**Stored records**
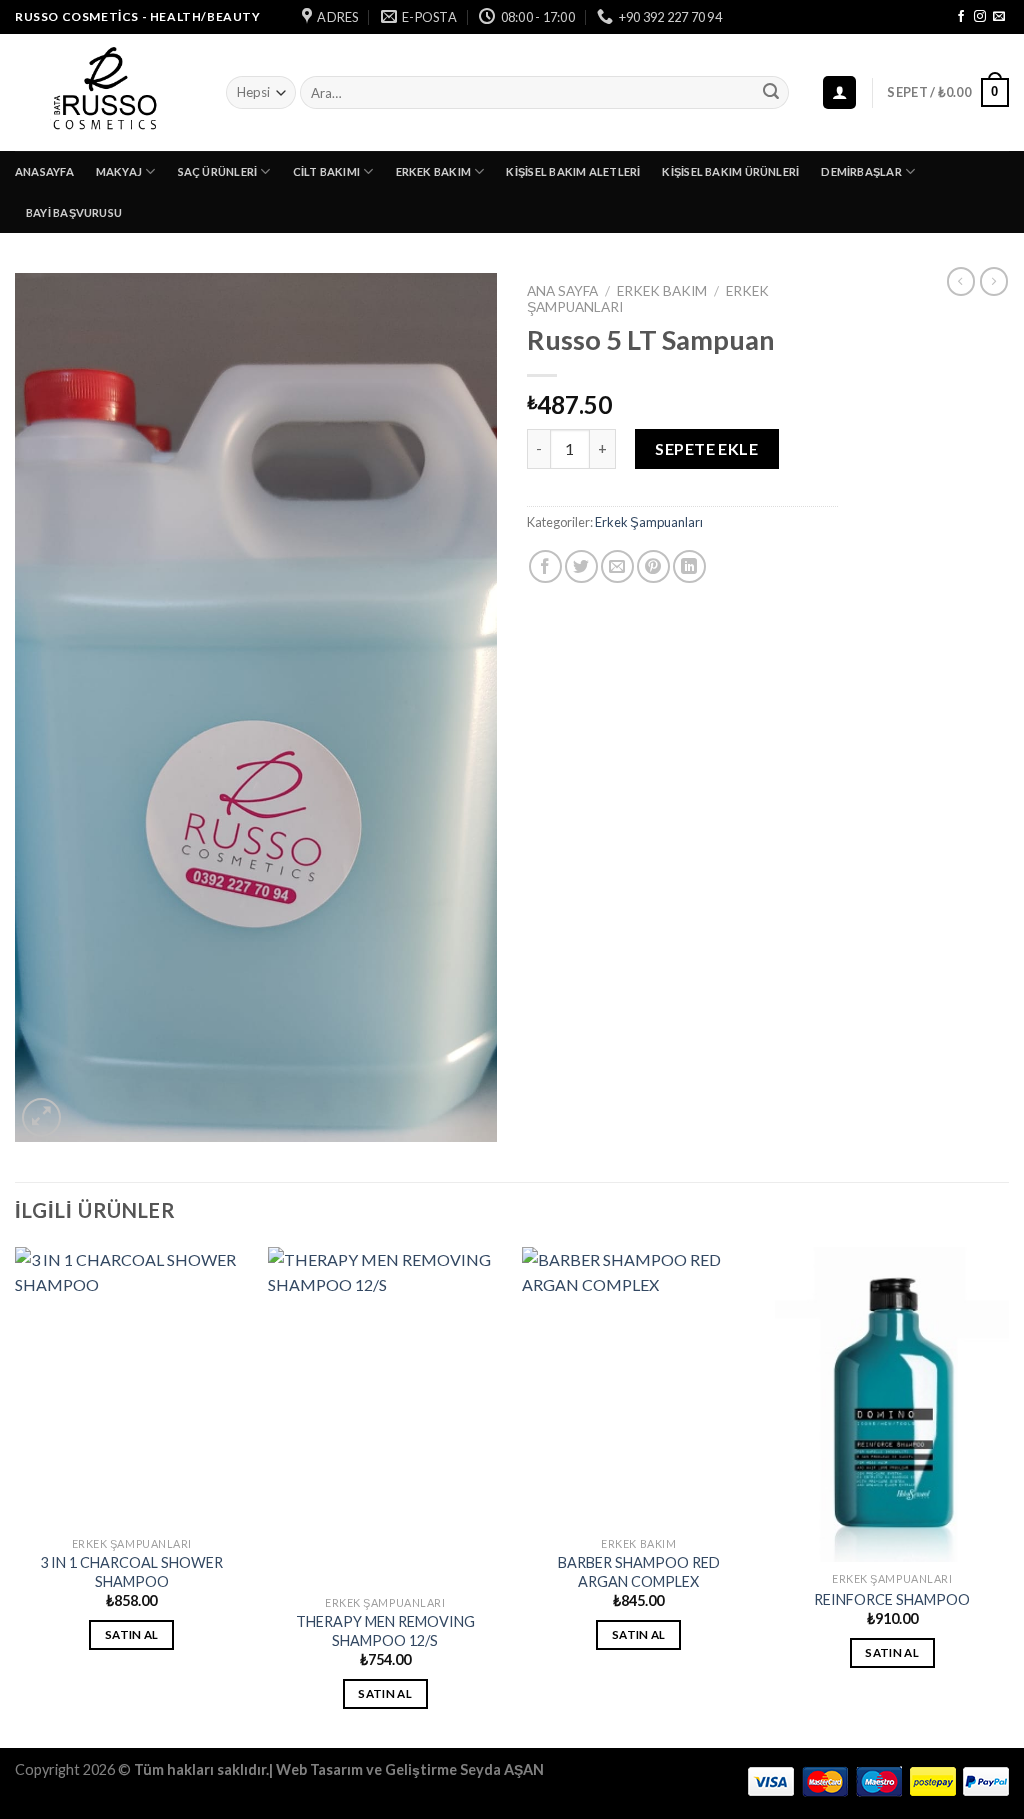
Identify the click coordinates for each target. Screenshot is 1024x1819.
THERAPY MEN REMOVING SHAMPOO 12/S (385, 1631)
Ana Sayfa (562, 291)
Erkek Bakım (433, 171)
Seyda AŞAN (502, 1769)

**TASK STATEMENT**
Please repeat the records above word for word, and do not include the pictures.

**RESULT**
Identify the click coordinates for each target. Screenshot is 1024x1819.
THERAPY MEN REMOVING SHAMPOO 12/S (385, 1631)
Ana Sayfa (562, 291)
Erkek Bakım (433, 171)
Seyda AŞAN (502, 1769)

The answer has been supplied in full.